Saat pasien rabies mencoba menelan air, otot-otot di tenggorokan dan saluran pernapasan mengalami kejang yang tak terkendali. Kejang ini menyebabkan rasa sakit yang luar biasa, bahkan diibaratkan seperti menelan pecahan kaca. Karena tubuh "belajar" bahwa menelan air memicu rasa sakit, pasien akhirnya mengembangkan ketakutan terhadap air, meskipun rasa takut ini lebih bersifat refleks daripada emosional.

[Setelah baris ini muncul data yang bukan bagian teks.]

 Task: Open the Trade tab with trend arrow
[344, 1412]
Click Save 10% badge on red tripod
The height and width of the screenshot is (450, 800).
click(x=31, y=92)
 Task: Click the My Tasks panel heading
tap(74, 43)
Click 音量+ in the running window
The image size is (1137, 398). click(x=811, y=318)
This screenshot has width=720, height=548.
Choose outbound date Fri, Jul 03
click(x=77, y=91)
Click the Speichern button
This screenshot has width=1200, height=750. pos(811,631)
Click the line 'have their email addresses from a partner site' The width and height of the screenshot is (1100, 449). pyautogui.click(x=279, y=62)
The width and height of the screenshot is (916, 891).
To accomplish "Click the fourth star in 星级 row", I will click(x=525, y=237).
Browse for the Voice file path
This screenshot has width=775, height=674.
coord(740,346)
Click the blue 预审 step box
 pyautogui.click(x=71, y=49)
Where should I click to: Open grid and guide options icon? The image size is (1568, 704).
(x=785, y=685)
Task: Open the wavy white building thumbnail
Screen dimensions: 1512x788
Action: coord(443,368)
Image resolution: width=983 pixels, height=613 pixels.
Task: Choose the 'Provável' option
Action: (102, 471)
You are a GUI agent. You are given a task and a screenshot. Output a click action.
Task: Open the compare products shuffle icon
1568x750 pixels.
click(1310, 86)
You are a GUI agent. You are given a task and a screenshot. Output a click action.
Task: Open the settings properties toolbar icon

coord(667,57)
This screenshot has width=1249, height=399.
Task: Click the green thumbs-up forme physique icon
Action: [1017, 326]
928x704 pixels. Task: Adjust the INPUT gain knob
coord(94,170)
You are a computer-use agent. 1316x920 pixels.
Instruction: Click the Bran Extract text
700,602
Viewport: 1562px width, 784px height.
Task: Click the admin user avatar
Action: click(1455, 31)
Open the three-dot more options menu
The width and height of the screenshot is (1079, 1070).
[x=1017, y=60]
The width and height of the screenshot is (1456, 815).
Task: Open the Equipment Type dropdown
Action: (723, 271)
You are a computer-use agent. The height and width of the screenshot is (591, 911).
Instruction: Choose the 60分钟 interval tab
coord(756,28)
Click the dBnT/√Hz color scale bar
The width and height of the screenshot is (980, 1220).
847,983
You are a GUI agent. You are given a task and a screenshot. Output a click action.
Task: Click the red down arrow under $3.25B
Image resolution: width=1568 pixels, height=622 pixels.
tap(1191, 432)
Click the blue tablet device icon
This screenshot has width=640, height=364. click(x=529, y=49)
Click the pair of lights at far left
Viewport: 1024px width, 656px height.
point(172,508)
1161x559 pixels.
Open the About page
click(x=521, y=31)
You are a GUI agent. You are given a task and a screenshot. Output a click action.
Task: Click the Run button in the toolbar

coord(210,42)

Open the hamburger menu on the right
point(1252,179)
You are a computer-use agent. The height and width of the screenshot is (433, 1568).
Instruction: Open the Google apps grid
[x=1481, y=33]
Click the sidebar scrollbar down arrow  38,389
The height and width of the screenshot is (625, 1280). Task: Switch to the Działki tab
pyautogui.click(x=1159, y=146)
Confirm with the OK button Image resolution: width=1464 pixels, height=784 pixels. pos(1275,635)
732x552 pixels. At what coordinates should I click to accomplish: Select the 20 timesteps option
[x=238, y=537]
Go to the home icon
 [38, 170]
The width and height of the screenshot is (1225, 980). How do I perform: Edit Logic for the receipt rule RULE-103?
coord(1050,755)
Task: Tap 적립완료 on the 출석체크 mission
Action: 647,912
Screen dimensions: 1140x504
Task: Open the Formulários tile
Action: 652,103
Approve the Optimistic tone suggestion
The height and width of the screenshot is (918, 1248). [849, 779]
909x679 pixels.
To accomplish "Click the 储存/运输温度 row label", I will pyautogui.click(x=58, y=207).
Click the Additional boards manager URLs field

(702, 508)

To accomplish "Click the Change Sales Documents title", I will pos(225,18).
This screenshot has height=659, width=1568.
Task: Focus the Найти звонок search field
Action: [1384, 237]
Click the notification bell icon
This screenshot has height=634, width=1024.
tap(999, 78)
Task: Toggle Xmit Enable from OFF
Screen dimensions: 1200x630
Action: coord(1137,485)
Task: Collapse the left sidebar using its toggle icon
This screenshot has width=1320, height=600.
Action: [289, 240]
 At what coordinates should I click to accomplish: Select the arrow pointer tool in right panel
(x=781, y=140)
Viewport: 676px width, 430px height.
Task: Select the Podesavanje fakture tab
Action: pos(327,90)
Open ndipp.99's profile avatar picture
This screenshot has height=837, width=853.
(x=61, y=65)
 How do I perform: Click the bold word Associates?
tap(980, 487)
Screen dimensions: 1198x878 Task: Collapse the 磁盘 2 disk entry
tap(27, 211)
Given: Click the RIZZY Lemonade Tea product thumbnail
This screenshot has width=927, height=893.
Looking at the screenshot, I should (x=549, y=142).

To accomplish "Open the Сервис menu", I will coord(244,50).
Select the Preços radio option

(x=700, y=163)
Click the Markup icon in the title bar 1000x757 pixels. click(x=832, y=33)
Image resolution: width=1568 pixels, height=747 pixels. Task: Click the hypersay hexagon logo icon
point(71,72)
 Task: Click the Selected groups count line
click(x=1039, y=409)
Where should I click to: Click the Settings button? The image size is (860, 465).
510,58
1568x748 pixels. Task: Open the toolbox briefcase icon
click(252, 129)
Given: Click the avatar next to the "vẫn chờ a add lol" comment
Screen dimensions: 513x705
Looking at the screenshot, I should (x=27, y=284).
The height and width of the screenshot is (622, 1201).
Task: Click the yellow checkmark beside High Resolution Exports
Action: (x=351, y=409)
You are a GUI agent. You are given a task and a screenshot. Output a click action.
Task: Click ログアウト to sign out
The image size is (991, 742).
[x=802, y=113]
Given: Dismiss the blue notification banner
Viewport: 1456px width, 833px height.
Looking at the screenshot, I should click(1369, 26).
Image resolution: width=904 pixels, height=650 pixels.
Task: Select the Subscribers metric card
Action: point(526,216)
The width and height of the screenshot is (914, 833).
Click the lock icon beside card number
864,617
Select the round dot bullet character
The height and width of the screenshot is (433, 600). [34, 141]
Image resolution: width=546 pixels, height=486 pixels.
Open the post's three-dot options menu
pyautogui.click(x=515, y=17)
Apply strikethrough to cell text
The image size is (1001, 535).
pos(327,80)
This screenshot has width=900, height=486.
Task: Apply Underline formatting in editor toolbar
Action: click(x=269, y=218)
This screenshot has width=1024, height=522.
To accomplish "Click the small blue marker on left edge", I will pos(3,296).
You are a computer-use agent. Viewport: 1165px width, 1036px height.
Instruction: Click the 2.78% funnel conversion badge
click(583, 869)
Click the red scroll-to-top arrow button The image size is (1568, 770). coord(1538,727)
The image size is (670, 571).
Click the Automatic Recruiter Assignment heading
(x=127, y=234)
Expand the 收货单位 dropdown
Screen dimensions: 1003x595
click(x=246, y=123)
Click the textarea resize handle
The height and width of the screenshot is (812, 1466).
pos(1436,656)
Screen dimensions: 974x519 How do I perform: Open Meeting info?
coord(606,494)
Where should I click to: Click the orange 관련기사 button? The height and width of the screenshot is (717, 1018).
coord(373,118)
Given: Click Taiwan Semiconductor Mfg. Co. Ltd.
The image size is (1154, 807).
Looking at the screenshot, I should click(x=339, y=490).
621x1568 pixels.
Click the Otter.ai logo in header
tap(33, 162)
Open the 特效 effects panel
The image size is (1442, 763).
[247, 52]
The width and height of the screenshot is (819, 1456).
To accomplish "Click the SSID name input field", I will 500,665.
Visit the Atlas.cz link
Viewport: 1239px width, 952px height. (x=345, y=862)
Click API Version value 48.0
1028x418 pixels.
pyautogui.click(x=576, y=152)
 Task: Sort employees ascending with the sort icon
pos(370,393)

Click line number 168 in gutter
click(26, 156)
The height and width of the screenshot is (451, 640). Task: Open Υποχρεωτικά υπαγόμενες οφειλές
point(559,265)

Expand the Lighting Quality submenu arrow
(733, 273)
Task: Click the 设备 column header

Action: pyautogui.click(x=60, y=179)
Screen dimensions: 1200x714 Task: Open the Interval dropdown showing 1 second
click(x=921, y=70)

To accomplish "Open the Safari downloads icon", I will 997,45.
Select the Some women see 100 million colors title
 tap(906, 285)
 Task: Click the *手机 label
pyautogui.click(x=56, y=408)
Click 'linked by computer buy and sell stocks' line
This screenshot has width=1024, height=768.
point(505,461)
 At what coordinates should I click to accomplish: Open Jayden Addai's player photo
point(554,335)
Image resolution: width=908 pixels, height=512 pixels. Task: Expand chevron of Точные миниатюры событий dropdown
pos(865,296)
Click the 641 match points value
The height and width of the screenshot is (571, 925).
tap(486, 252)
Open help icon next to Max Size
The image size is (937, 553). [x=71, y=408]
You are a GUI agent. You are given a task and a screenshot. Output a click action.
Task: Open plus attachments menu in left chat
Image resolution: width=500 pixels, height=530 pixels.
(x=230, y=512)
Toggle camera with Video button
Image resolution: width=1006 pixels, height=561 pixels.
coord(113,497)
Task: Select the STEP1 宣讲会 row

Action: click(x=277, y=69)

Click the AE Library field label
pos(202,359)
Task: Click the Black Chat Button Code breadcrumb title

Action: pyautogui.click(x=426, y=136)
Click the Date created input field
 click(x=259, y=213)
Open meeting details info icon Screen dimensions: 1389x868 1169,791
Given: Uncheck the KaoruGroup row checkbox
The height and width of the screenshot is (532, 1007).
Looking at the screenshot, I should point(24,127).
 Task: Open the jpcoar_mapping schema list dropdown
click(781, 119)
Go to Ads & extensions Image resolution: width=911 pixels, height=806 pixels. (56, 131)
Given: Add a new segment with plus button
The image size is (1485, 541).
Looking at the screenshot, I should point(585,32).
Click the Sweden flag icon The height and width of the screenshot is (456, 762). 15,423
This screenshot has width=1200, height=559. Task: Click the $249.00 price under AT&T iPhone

Selain itu, virus rabies juga memengaruhi saraf yang mengontrol proses menelan. Akibatnya, pasien tidak hanya takut minum air, tetapi juga tidak dapat menelan air liur mereka sendiri. Hal ini membuat saliva sering kali menumpuk di mulut, menciptakan gejala khas rabies lainnya, yaitu keluarnya air liur secara berlebihan atau berbusa.
Hidrofobia menjadi salah satu tanda yang membedakan rabies dari penyakit lainnya. Gejala ini muncul karena virus rabies secara khusus menyerang area otak yang mengontrol refleks menelan dan pernapasan. Ketika bagian otak ini terinfeksi, respons tubuh terhadap air berubah menjadi kejang dan rasa sakit yang tak tertahankan.
Selain hidrofobia, pasien rabies juga sering menunjukkan gejala lain seperti hiperaktivitas, paranoia, kebingungan, dan serangan agresi yang tidak terkendali. Sayangnya, begitu gejala ini muncul, rabies hampir selalu berakhir dengan kematian jika tidak segera ditangani.